長くは続かないが、HbA1c を低下させたことはどんな意味があるのだろうか・・・?

糖尿病患者さんの膵臓における炎症などが膵臓機能に関わったことを意味すると推察している。

反応点治療(鍼灸) を用いて糖尿病患者さんを診ていると、膵臓反応点は日々大きさが異なる。また、鍼灸刺激に対して反応点の回復具合も異なる。そして、膵臓反応点が小さい時の血糖値は低めなことを度々経験する。

毎朝、ご自分で血糖を測定する患者さんは、通院のつど測定値を報告してくれるが、膵臓反応点を診察すると今朝の血糖値が良かったか否かを知ることができた。反応点が大きい時は、「今日は残念でしたね」と声をかけたが・・・。寂しそうな表情をされていた。

これらのことと合わせて推察すると、血糖値の管理は食事・運動量などの他に、日々異なる膵臓のコンディションが関わることが考えられる。

この論文の趣旨はともかくとして、膵臓のβ細胞の数やインスリンの生産量、あるいはインスリン抵抗性だけで糖尿病を理解することに疑問が残る。

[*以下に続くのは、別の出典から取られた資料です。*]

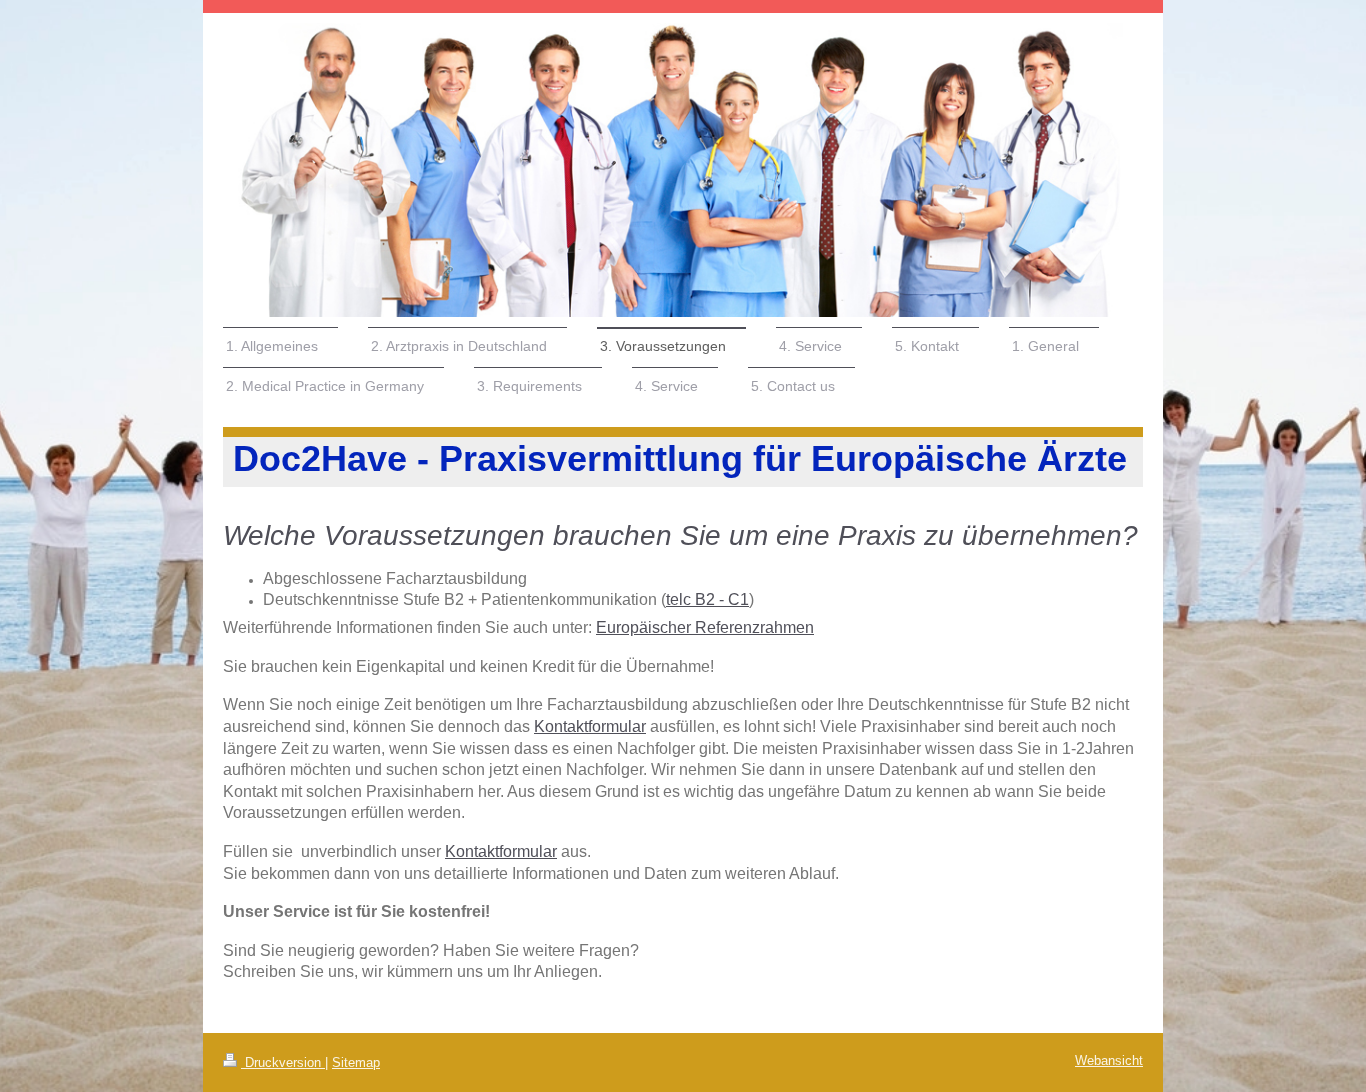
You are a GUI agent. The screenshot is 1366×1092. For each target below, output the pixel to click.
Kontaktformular (590, 726)
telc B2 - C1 (707, 599)
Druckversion (283, 1063)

すなわち、糖尿病患者さんの膵臓に感染などによる炎症が、機能を低下させることを考えさせられる。48週で効果が消失することは、膵臓の消炎作用によるインスリン生産量の低下を意味しており、消炎剤の有効性を理解できるだろう。

感染などによる炎症に諸々の微生物が関わるだろうから、今回の薬物以外にも適用が考えられる薬物は徐々に明らかになるだろうか・・・。

ただ、糖尿病が治るわけでも無いことはいうまでも無い。血糖の管理は大変な苦労があるが、「どうもおかしい」「不安定だ」などと感じる方は確かめてみるのもいいのだろう。

鍼灸治療においても、膵臓反応点だけが問題になる糖尿病患者さんはいないが、その他の慢性炎症や風邪などの影響は無視できない。